Quedó impresionado el periodista: “Había algo extraño. Aquellos muchachos no hablaron de chicas, ni de Vancouver ni de sus estudios, ni de sus familias, ni de su futuro. No hablaron de música, de libros, de series. Hablaron de violencia con una naturalidad que me pareció sobrecogedora”. Si quieren saber el desenlace del texto del articulista, arriba están los datos.

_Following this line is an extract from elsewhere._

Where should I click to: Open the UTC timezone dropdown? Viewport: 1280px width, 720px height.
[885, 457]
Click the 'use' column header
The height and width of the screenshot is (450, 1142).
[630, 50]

Al salir al aire fresco de la noche iluminada de Vancouver, imaginamos a los jóvenes de la “generación de la sangre” vivir felices mientras realizan sus estudios idiomáticos y gozan de la ciudad. En tanto, De Mauleón, de regreso al hotel y ya sin amigos al parecer, camina taciturno bajo la lluvia (ya había empezado a llover, como buen dramático final) todo sobrecogido por los muchachos que en ese buen restaurante hablaron “de la sangre y de la muerte”.